It seems like the OP is hoping there is some race out there that moves at base speed 100 or something but yet is still considered a "normal" PC-type race. I honestly don't think that exists.


----------



## Tharkon (Apr 24, 2011)

Considering the following things:


It's an NPC.
ECL does not matter.
It's a messenger on the PCs side, so unlikely to fight with or against them.
It has the ability to possess magic items which the PCs are not going to steal from him.
Then just give him whatever speed you want him to have, no explanation needed, you can make him of a race the PCs don't know but that isn't needed.
His speed could come from classes the PCs have no access to, from magic items the PCs don't possess or from spells that have been permancied trough some ritual the PCs are not familiar with, by a spellcaster that is dead/gone/unwilling to cooperate/suffering from amnesia/gone insane.


----------



## Arkhandus (Apr 25, 2011)

airwalkrr said:


> ...which is still slower than a light riding horse with horseshoes of speed or an awakened eagle for that matter.
> 
> It seems like the OP is hoping there is some race out there that moves at base speed 100 or something but yet is still considered a "normal" PC-type race. I honestly don't think that exists.
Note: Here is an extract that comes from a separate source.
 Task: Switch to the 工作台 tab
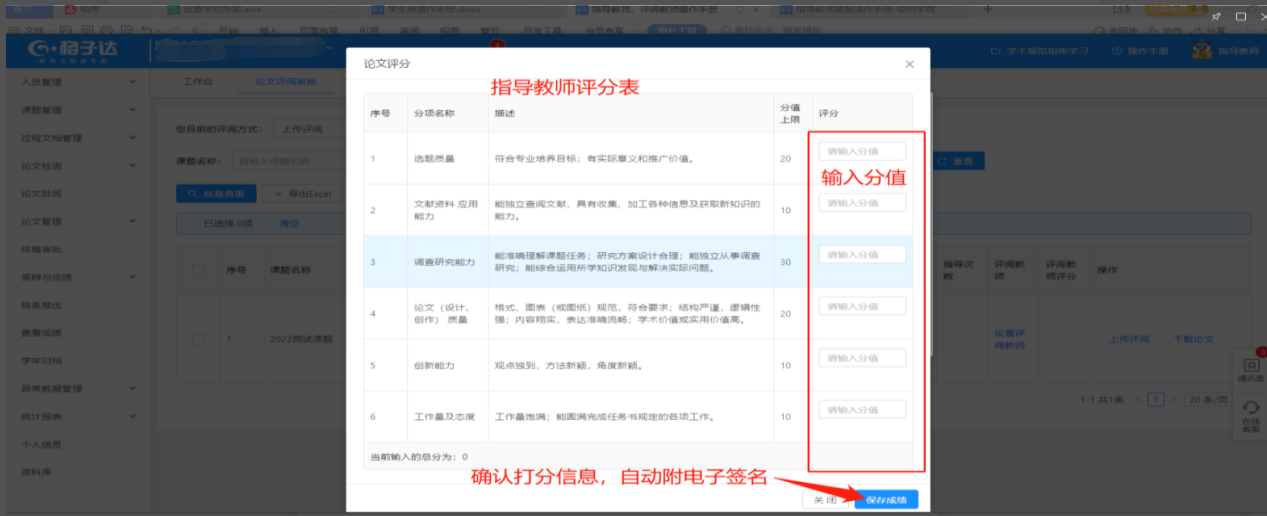(x=197, y=81)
Unfortunate that Boots of Striding and Springing were so toned down in 3.5.

Still, slap on a level of Sorcerer to that Xeph Barbarian, then he can cast Expeditious Retreat several times per day for +30 ft. speed enhancement like a mount with Horseshoes of Speed.  True, it's not as long-lasting and it is slightly slower when the Xeph isn't using Burst.

I also don't think there's any race out there with more than 40 or 50 ft. movement speed.  Short of taking something really unusual (Awakened animal or the like).
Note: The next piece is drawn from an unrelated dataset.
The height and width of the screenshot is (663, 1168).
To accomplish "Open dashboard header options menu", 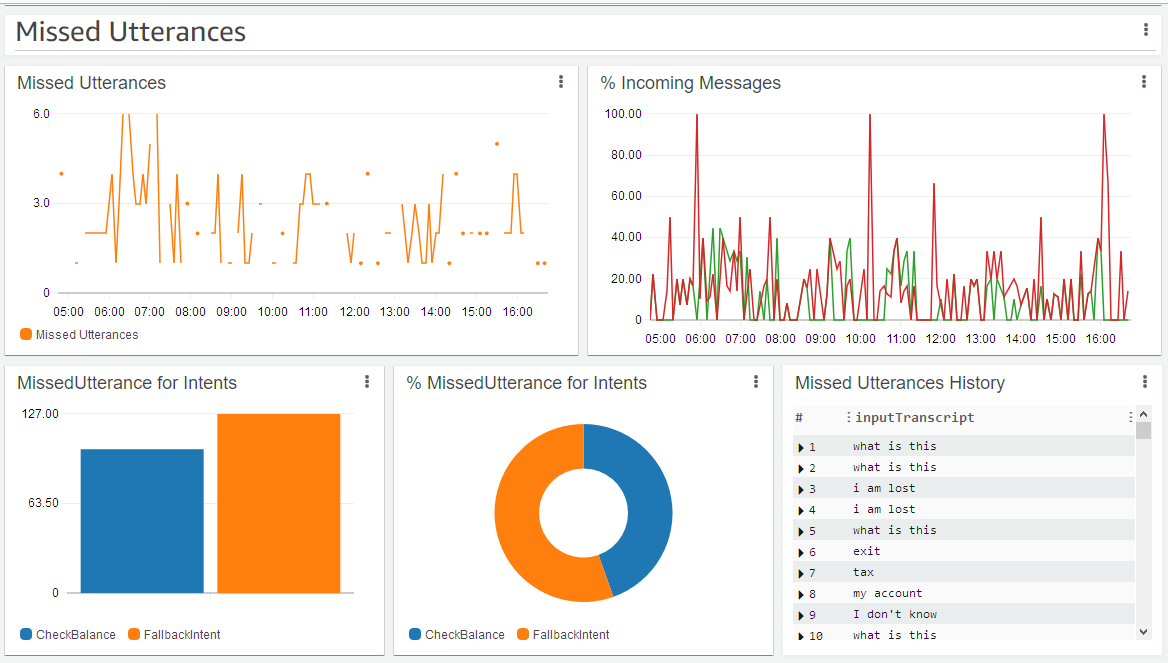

A 5th-level or higher druid can, at least, take on a fast animal-form for several hours at a time, multiple times per day as they advance in level.

Other than that, a Xeph Monk with Speed of Thought is probably the best bet for a fast messenger NPC.


----------



## Tharkon (Apr 26, 2011)

If you want a messenger, why not consider a spellcaster with some of the following spells:


Dimension Door
Dream
Greater Teleport
Message
Refuge
Sending
Teleport
Transport via Plants
Tree Stride
Whispering Wind
Word of Recall
And yes, for mundane or semi-mundane messengers it's better to look for a suitable mount, since birds and quadrupeds are usually faster and can still benefit from enhancement magic.
Oh, does a druid retain class features from other classes in wildshape?
Druid/Barbarian/Scout or something so you get extra bonuses when wildshaped in a cheetah.


----------



## Arkhandus (Apr 27, 2011)

From the SRD:


			
				SRD said:
			
		

> Wild Shape (Su)
> *snip*
> This ability functions like the alternate form special ability, except as noted here.





			
				SRD said:
			
		

> Alternate Form
> *snip*
> The creature loses the natural weapons, natural armor, and movement modes of its original form, as well as any extraordinary special attacks of its original form not derived from class levels (such as the barbarian’s rage class feature).
> The creature gains the natural weapons, natural armor, movement modes, and extraordinary special attacks of its new form.
> ...



So, you retain your Extraordinary class features from any/all classes when Wild Shaped.  A Wild Shaped Druid/Monk could potentially have incredible movement speeds in the right form.  A Xeph Druid would retain their Burst supernatural ability while Wild Shaped, also.


----------



## Tharkon (Apr 28, 2011)

Just too bad that you don't gain the Cheetah's sprint ability, since it's a special quality, not a special attack, just realized that.

From animals in MM1...
Fastest flyer: Eagle (80ft.)
Fastest swimmers: Porpoise, Giant Squid (80ft.)
Fastest runner: Light Horse (60ft.)
Fastest climbers: Ape, Baboon, Monkey (30ft.)
Fastest diggers: Badger, Wolverine (10ft.)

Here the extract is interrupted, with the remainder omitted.